Data for the task:
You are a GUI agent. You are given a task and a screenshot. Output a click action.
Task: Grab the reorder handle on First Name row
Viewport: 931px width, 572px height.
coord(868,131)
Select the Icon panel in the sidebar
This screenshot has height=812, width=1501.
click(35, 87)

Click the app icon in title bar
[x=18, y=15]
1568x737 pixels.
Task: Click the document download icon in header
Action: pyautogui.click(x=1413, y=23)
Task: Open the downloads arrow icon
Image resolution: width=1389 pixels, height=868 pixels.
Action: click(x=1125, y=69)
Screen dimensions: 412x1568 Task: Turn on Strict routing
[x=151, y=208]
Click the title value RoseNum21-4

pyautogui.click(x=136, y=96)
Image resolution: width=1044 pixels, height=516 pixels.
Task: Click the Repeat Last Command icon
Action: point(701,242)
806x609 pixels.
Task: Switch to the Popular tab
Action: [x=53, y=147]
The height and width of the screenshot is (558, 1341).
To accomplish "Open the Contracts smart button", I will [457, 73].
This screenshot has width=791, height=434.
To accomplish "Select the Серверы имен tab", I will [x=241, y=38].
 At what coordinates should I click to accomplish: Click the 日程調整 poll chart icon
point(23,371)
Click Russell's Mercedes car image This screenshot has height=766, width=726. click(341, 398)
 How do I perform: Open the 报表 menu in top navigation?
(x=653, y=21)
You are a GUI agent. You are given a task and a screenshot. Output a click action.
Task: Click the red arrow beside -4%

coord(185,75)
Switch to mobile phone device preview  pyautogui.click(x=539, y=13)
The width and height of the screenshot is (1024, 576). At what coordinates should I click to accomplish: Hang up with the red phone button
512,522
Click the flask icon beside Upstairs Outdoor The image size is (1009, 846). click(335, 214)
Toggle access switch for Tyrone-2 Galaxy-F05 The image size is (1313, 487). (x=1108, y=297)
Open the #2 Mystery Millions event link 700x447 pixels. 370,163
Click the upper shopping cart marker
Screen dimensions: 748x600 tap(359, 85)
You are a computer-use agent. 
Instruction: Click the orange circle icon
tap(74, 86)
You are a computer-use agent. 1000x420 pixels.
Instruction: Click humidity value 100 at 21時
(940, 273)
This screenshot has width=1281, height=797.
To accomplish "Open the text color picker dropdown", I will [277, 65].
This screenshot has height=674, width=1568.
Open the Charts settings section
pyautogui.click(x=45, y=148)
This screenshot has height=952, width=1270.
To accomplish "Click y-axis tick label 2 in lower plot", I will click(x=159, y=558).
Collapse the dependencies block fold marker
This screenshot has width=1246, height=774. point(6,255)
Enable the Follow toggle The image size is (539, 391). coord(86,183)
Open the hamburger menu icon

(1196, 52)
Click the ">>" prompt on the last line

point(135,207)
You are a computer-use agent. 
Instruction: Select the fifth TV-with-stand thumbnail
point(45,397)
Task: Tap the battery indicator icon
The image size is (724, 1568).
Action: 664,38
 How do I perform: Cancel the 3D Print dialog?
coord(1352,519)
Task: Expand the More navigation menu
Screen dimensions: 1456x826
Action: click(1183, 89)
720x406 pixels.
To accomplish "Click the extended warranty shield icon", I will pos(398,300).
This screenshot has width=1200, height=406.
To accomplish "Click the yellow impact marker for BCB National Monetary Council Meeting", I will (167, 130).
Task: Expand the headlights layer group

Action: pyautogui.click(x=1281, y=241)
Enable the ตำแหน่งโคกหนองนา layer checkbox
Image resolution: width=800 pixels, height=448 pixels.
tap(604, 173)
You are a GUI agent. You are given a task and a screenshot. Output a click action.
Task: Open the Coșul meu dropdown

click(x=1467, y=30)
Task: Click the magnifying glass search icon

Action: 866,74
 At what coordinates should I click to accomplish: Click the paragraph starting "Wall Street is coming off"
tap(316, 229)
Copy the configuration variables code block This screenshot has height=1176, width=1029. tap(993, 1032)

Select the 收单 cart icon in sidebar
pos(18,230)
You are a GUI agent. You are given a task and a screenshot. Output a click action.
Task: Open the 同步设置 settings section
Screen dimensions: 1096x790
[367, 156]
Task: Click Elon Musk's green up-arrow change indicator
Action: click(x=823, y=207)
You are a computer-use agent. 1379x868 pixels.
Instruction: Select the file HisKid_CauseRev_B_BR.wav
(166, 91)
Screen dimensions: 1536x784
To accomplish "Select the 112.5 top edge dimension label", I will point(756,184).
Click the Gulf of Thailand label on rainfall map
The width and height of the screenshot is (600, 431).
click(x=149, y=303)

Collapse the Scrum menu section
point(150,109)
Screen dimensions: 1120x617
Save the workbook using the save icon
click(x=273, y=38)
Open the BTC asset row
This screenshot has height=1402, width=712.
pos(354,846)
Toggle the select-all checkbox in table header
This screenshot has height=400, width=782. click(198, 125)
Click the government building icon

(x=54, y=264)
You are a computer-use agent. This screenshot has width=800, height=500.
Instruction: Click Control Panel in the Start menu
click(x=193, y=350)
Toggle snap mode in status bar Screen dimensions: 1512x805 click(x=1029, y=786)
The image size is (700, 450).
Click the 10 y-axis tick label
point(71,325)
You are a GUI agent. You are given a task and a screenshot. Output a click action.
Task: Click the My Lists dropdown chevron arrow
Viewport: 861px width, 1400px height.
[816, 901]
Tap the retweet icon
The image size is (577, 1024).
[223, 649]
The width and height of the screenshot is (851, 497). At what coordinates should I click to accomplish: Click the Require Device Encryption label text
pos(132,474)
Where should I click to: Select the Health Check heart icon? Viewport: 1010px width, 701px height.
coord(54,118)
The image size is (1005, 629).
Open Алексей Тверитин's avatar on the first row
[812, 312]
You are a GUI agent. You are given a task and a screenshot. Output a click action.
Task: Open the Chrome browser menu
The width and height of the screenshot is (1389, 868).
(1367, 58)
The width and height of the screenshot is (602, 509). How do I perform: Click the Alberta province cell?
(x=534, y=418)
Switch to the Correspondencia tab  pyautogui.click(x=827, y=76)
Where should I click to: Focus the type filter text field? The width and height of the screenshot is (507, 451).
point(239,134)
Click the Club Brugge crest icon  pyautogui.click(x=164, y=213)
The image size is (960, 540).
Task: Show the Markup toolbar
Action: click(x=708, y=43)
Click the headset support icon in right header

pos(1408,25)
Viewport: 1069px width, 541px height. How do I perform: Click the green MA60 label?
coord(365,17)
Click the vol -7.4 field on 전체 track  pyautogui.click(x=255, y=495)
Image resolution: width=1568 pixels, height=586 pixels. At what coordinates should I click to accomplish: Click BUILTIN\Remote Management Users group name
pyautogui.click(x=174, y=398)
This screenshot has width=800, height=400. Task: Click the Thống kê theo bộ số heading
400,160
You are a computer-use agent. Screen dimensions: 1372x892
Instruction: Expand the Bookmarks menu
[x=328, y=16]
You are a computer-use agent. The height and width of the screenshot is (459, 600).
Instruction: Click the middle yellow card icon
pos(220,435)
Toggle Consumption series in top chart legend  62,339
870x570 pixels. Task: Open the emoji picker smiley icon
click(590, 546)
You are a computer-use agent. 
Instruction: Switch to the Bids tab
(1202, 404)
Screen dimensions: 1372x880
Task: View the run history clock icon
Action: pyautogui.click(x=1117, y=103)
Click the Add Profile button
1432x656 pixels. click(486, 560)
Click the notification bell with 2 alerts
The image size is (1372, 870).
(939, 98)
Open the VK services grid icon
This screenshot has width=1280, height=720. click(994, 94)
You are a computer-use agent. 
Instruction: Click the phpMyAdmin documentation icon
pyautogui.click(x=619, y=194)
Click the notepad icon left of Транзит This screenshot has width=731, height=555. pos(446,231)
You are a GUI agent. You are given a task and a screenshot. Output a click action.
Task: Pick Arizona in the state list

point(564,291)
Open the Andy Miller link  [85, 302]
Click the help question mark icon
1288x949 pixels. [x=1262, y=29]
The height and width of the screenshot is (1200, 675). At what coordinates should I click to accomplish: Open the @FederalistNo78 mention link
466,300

What you need to do: Locate every line in the data above that contains the string "Enable", matching case exactly, and copy each one.

Task answer:
Enable the Follow toggle The image size is (539, 391). coord(86,183)
Enable the ตำแหน่งโคกหนองนา layer checkbox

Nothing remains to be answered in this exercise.